Horn of Africa, the easternmost extension of African land, is home to Somalia, Djibouti, Eritrea and Ethiopia.
Save the Children’s warning comes after the United Nations declared an official famine in parts of South Sudan on Monday and follows a report earlier this month suggesting that four African countries – South Sudan, Nigeria, Yemen and Somalia – could be heading towards severe food insecurity later this year.
An estimated 363,000 children are already suffering from malnutrition in Somalia, 71,000 of them severe cases. The Somalia Nutrition Cluster is predicting this number could rise to 944,000 cases later in 2017, 185,000 of them severe, unless urgent aid is provided to the severely drought-stricken country. The UN has warned that more than 50,000 children are now facing death.
“What we’re seeing on the ground suggests we’re at a tipping point – a significant worsening of malnutrition cases tells us a famine isn’t far off,” said Hassan Saadi Noor, Save the Children’s country director in Somalia.
Aid organisations have a “tiny window” in which to intervene “to divert a really disastrous humanitarian crisis”, Tom Arup, a member of staff deployed to the country told The Independent.

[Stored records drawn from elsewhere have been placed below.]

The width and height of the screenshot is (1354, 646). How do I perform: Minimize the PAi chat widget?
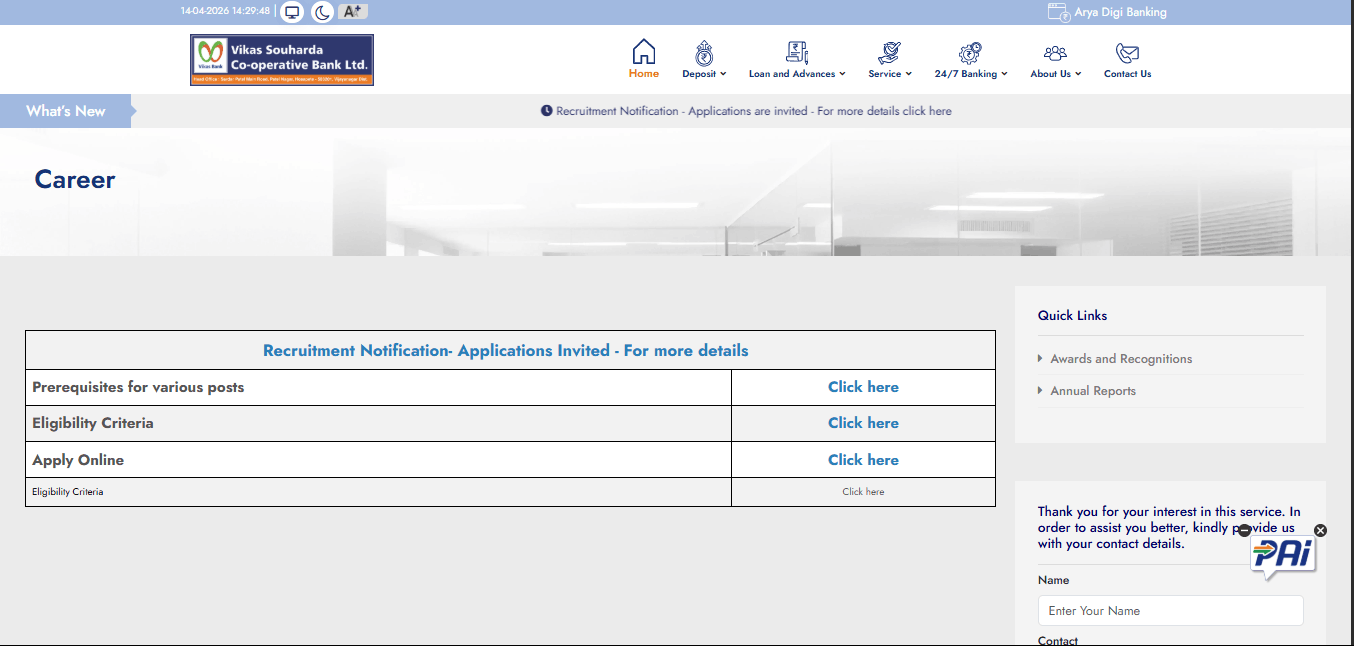[x=1244, y=531]
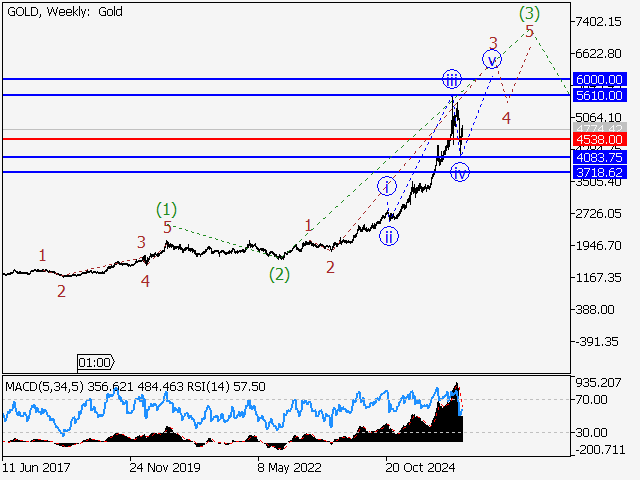Select the blue circled iii wave marker
The height and width of the screenshot is (480, 640).
pyautogui.click(x=453, y=80)
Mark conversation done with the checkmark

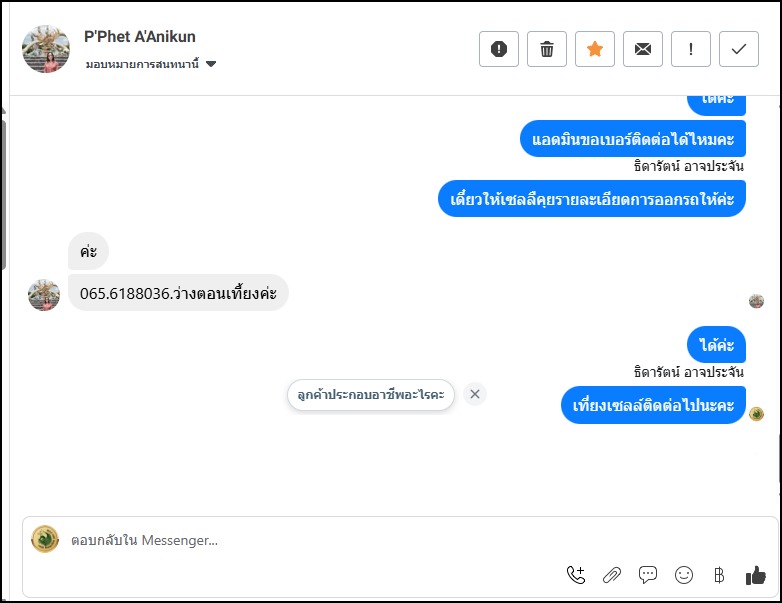coord(739,49)
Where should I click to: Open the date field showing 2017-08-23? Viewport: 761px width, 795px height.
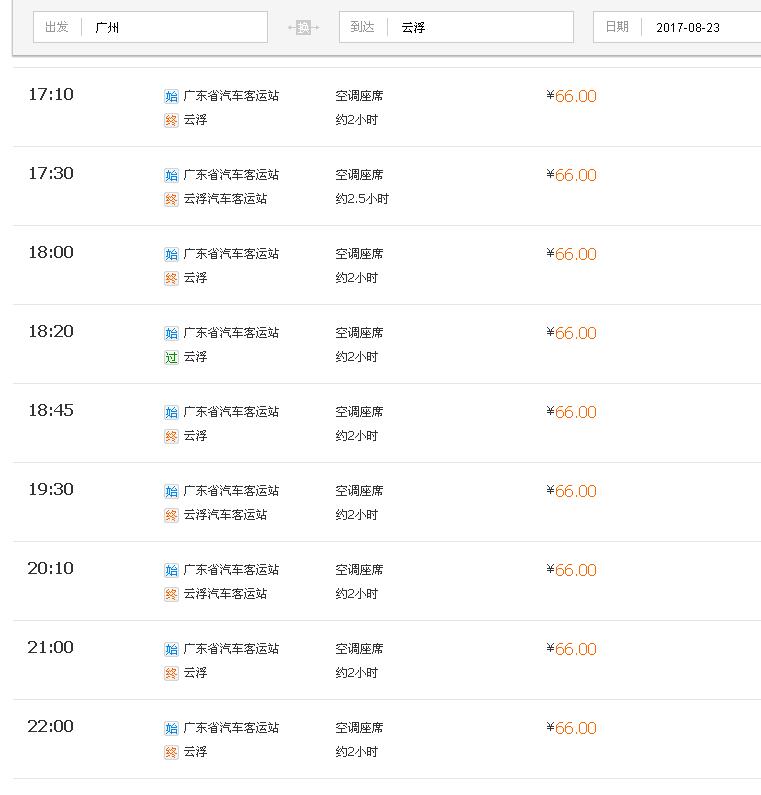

A spokeswoman for Save the Children said the Horn of Africa region is one of only two places worldwide currently identified as a “category one emergency” by the organisation – the other being war-torn Syria – due to the sheer number of lives in danger there.
The country is currently in the midst of its worst drought since 1950, with parts of the Somalia not having seen rain for two years. Four successive crops have failed, making the scale of the looming crisis almost unprecedented.
“This drought is exceptional in that it is affecting all parts of the country,” Arup said. “In 2011 in Somalia you had a drought that led to a famine that ended up killing over a quarter of a million people. It hit a couple of areas of the country really badly, but this time the entire country is in drought conditions. People in all parts of the country are facing some level of food insecurity”.
He added that some places are worse affected than others, but “there’s no respite, there are no parts of Somalia you can move to that aren’t affected”.
If this year’s rains do not arrive in a couple of months, he said, it will be “truly catastrophic” for the majority of the population, who rely on the land to survive.
Reports from the hardest-hit areas of the country suggest some people are now going days without food and are resorting to feeding livestock with cardboard in a desperate attempt to keep their remaining animals alive.
In the Puntland village of Yaka, Iftin Yusuf Mohamed, a nurse working at the local maternal and child health clinic, told Save the Children the situation was getting worse every day.
“There is a real shortage of food, medication and of water supplies, and if we don’t get it now then it could be a human tragedy with high mortality rates,” she said.
According to UNDP, Somalia has a 73 percent poverty rate and it is among the world’s poorest nations. The average life expectancy is 50 for men and 53 for women. Nearly 2 million children do not have access to education. UNICEF also estimated that about 60 percent children within Somalia in 2015 were not enrolled in school and one in seven Somali children died before their fifth birthday in 2015. This is attributed to disease, hunger and lack of proper health care.